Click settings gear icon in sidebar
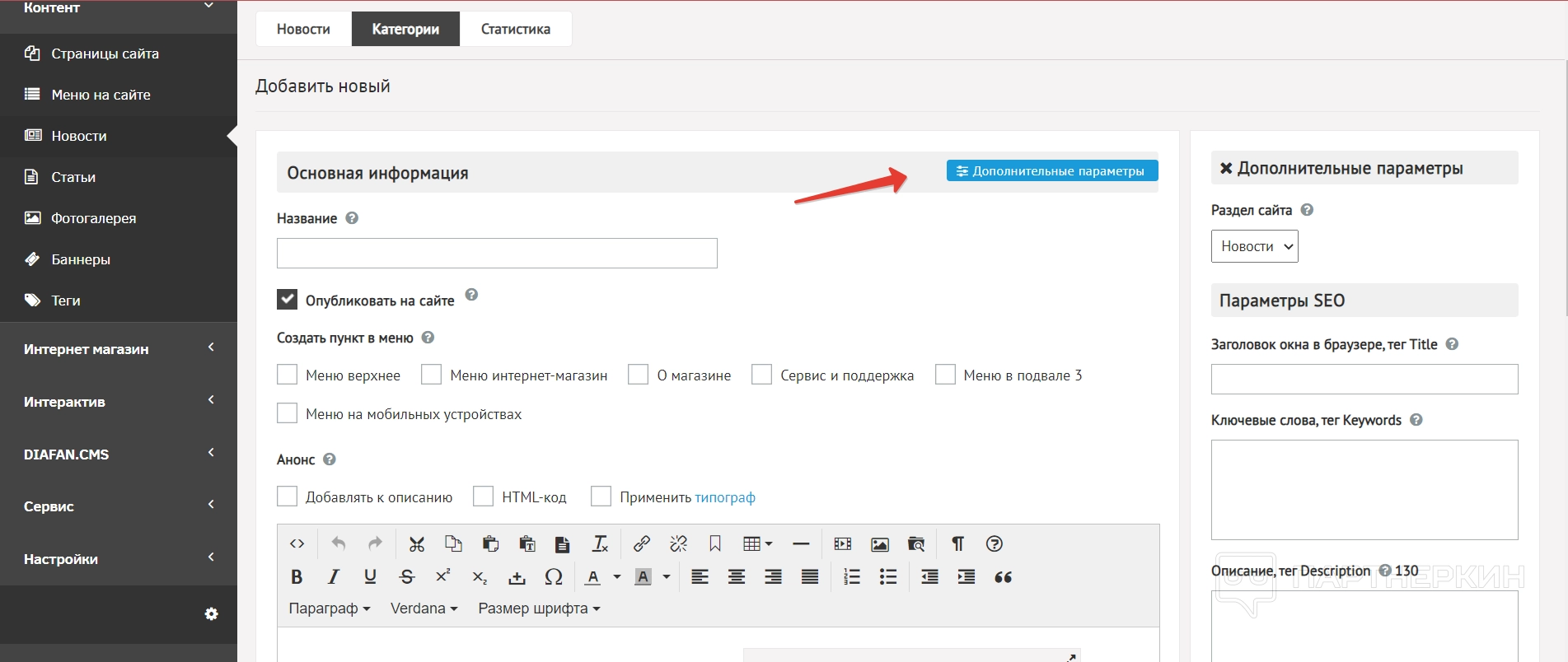The height and width of the screenshot is (662, 1568). (212, 614)
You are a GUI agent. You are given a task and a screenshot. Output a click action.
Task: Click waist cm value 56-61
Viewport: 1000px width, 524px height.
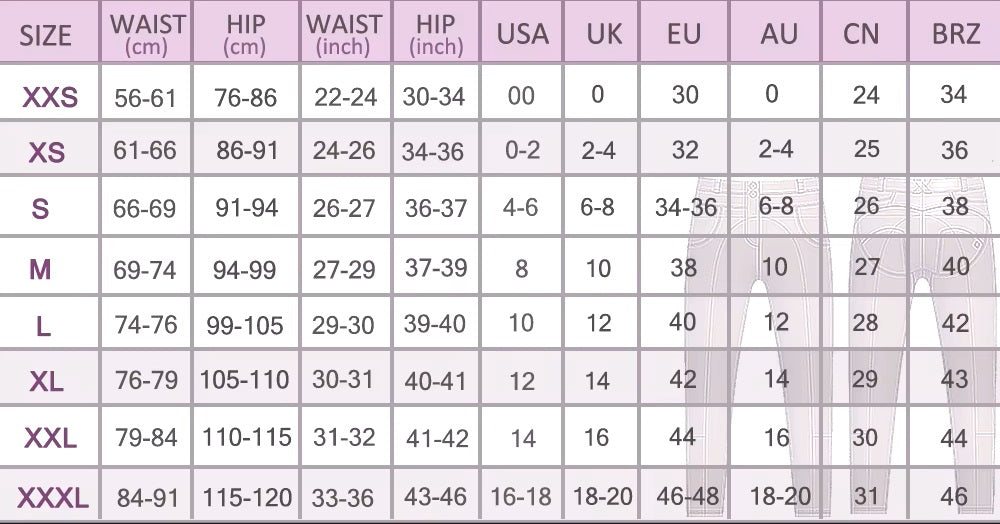pyautogui.click(x=145, y=97)
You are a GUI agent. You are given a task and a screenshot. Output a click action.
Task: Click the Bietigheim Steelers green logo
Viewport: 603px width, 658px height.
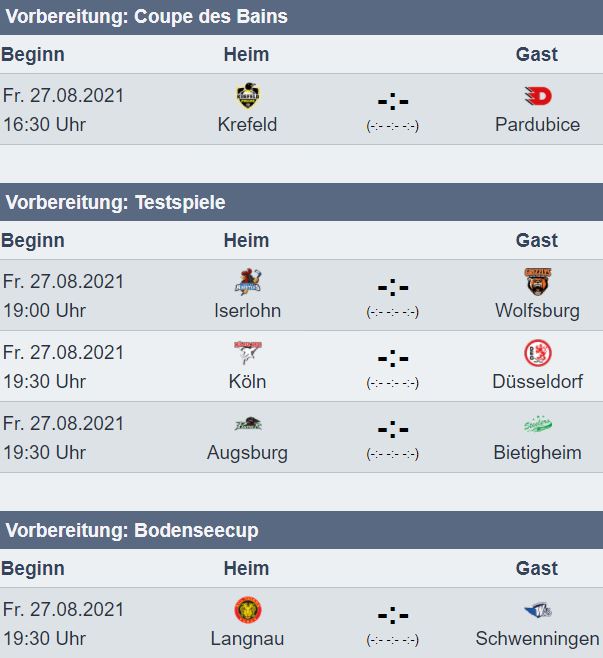click(538, 424)
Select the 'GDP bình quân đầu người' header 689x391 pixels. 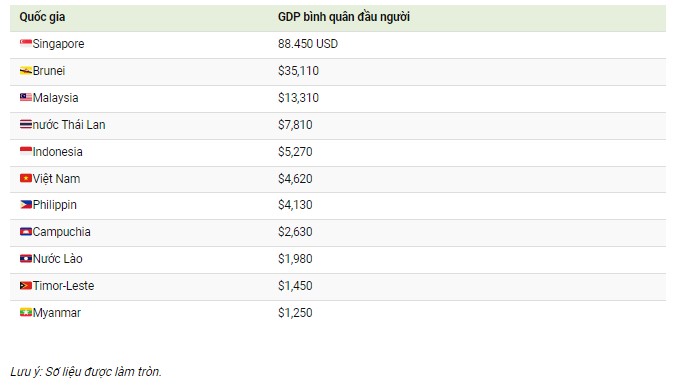(344, 17)
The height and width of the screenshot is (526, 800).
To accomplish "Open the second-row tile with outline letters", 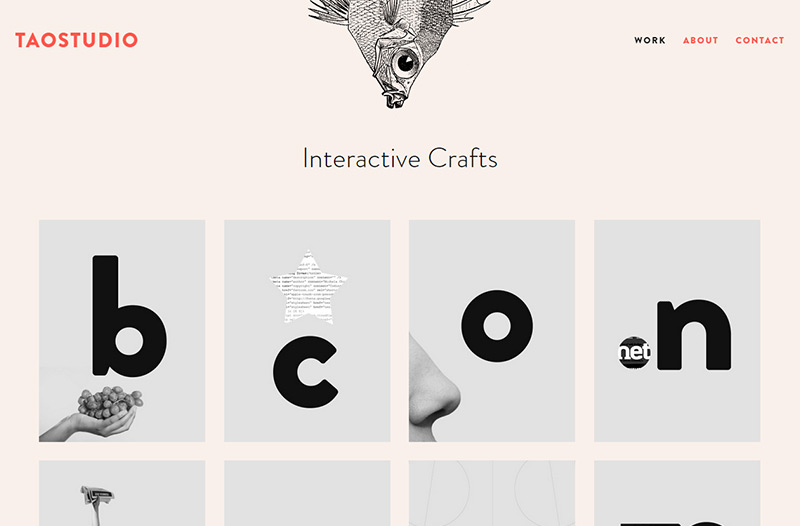I will pos(492,493).
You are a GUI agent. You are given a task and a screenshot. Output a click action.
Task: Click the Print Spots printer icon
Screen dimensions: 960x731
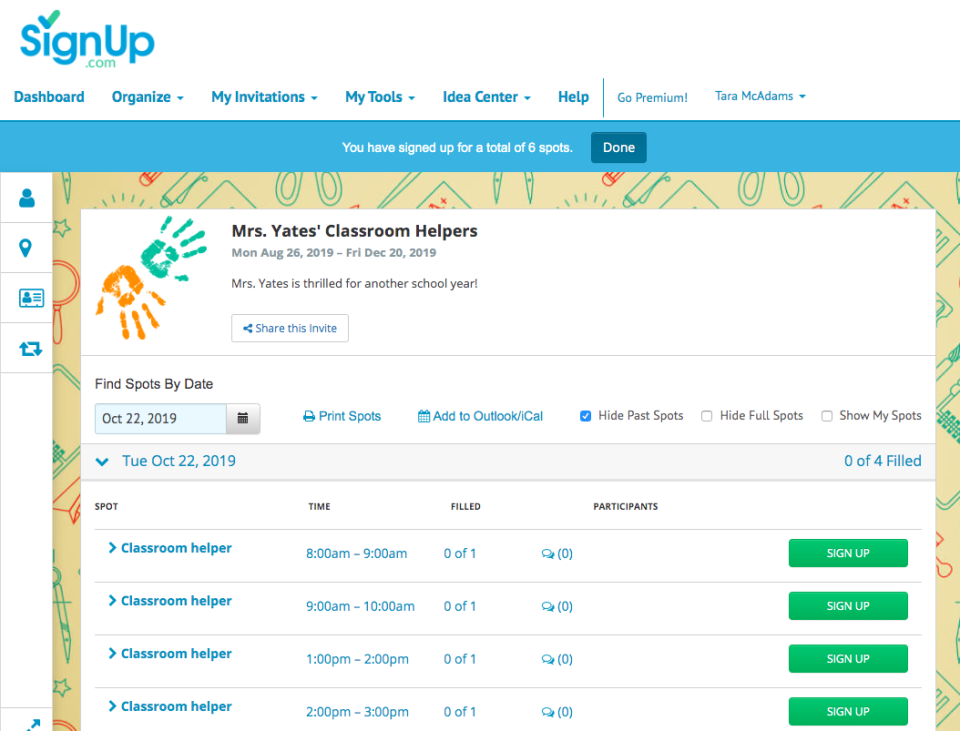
════
◆ What is required ◆
Above are the records; set down exactly the lines from the line containing "Task: Click the Print Spots printer icon" through their last line, leaving every picture out.

◆ Answer space ◆
Task: Click the Print Spots printer icon
Screen dimensions: 960x731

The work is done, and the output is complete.